Par Reghai Yasmina
Le Maroc va donc retrouver, après l’été, l’heure GMT sur décision du chef du gouvernement. Une annonce qui, à elle seule, a réussi l’exploit de réconcilier pour quelques heures parents d’élèves, salariés, enseignants, médecins, chauffeurs de taxi et insomniaques chroniques. Car au Maroc, il existe un sujet capable de transcender les clivages politiques, sociaux et générationnels : l’heure légale.
Depuis des années, le changement d’heure est devenu un véritable marronnier national. À chaque approche de l’automne, les réseaux sociaux se transforment en vaste laboratoire de chronobiologie populaire. Chacun y va de son expérience personnelle, de sa théorie scientifique improvisée ou de son anecdote familiale : enfants épuisés, réveils biologiques déréglés, retards répétés, confusion généralisée.
Car derrière les aiguilles que l’on avance ou que l’on recule se cache une réalité bien plus profonde : notre rapport au temps.
Le temps administratif n’est pas toujours le temps humain.

L’être humain n’est pas une machine programmable à volonté. Les spécialistes des rythmes biologiques le rappellent depuis longtemps : l’exposition à la lumière naturelle influence notre sommeil, notre vigilance, notre humeur et même nos performances cognitives. Lorsque le soleil décide de se lever, notre cerveau, lui aussi, se met progressivement en marche. À l’inverse, commencer sa journée dans l’obscurité prolongée peut peser sur l’organisme, particulièrement chez les enfants et les adolescents.
C’est d’ailleurs l’un des arguments les plus souvent avancés par les citoyens qui réclament depuis plusieurs années un retour définitif à l’heure GMT. Derrière cette revendication se dessine une aspiration simple : vivre davantage en harmonie avec le rythme naturel des journées.

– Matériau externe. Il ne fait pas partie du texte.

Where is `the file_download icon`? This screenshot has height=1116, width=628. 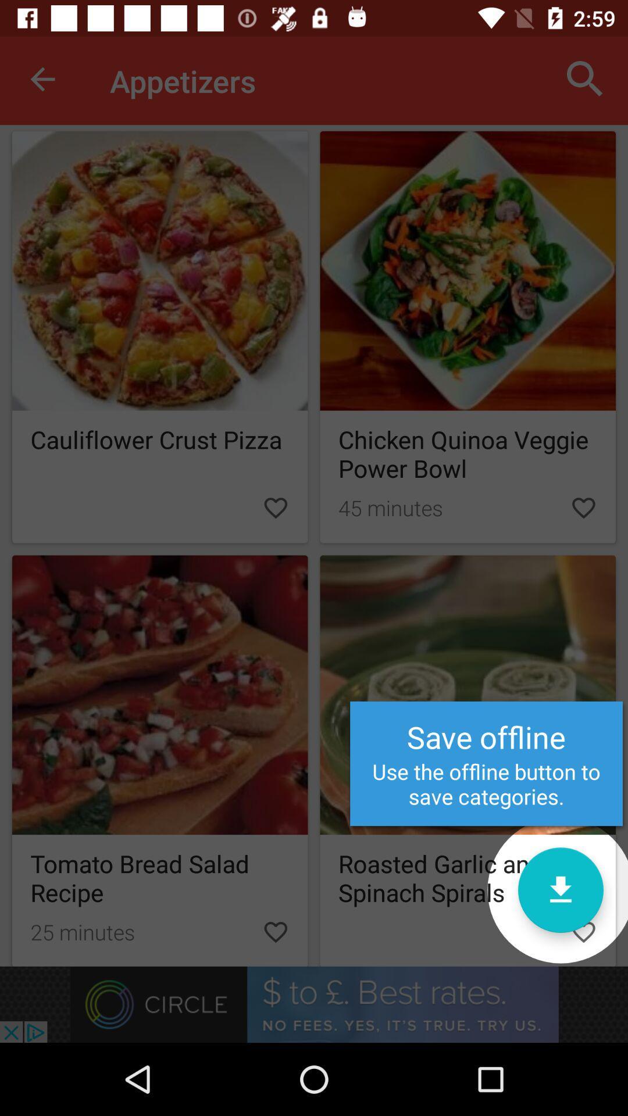
the file_download icon is located at coordinates (560, 889).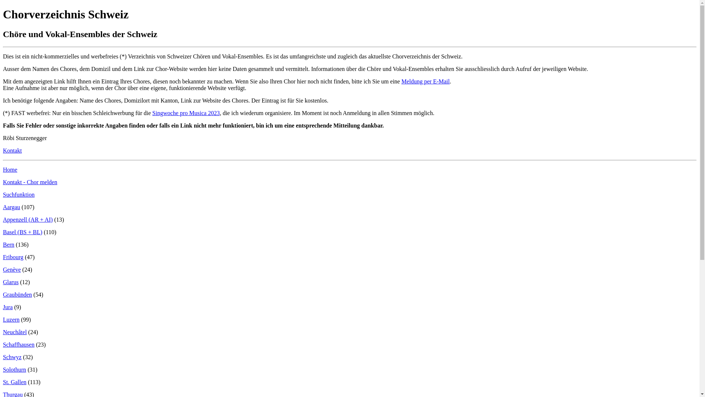  Describe the element at coordinates (3, 244) in the screenshot. I see `'Bern'` at that location. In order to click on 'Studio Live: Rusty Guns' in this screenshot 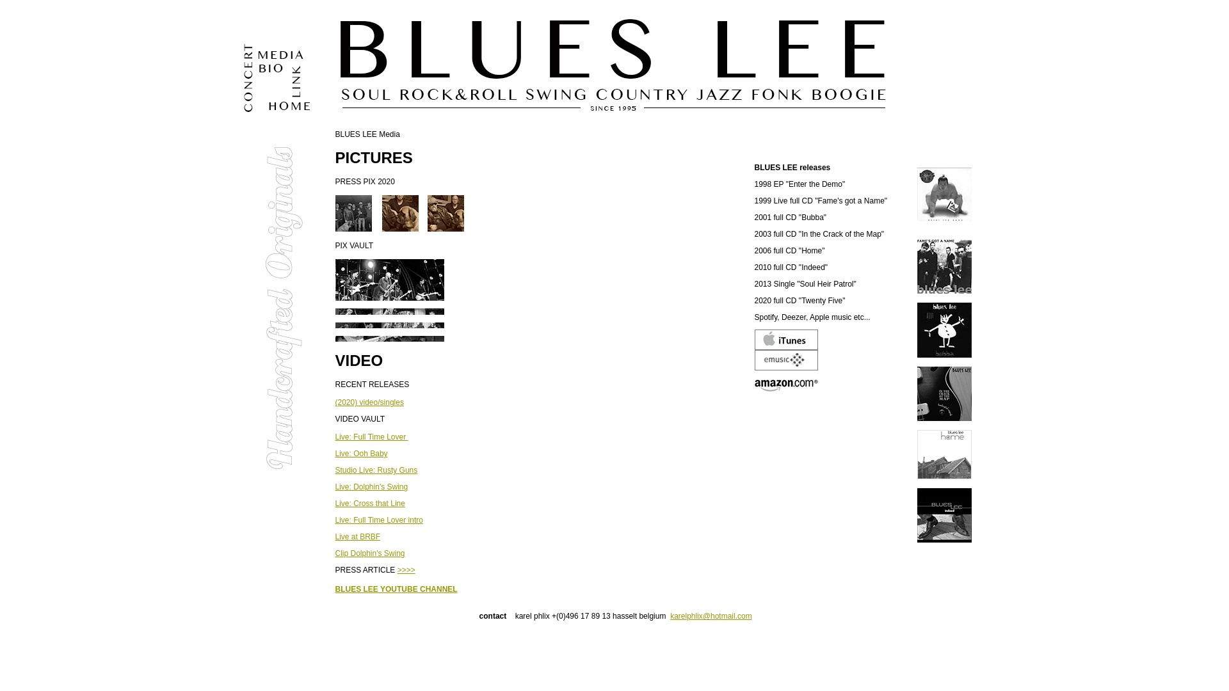, I will do `click(376, 470)`.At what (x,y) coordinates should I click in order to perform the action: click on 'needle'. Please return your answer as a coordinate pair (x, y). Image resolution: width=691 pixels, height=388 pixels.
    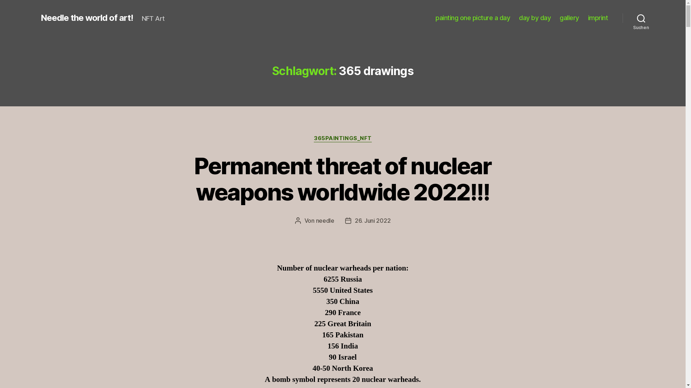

Mais cette décision soulève également une question plus symbolique. Pourquoi le débat autour de l’heure suscite-t-il autant de passion au Maroc ?
Et si cette annonce était aussi le signe qu’une écoute citoyenne reste possible ? Depuis plusieurs années, associations, parents, syndicats et simples citoyens n’ont cessé d’exprimer leurs réserves. Leur persévérance semble aujourd’hui avoir trouvé un écho.
Reste désormais une autre question, plus philosophique : une fois nos montres remises à l’heure, saurons-nous remettre nos vies à l’heure, elles aussi ?
Car le véritable décalage n’est peut-être pas celui qui sépare GMT de GMT+1.
Il réside parfois dans ces agendas saturés, ces journées qui défilent sans respiration, ces repas pris à la hâte et ce sentiment permanent de courir après un temps qui nous échappe.
Le philosophe Sénèque écrivait déjà : « Ce n’est pas que nous disposions de peu de temps, mais que nous en perdions beaucoup. »
Changer d’heure est simple. Réapprendre à vivre le temps l’est beaucoup moins.
Et si, pour une fois, le Maroc décidait non seulement de remettre ses horloges à l’heure, mais aussi de redonner du temps au temps ?
Votre chroniqueuse qui n’a jamais réussi à avancer sa montre sans se demander si sa vie suivait le même mouvement.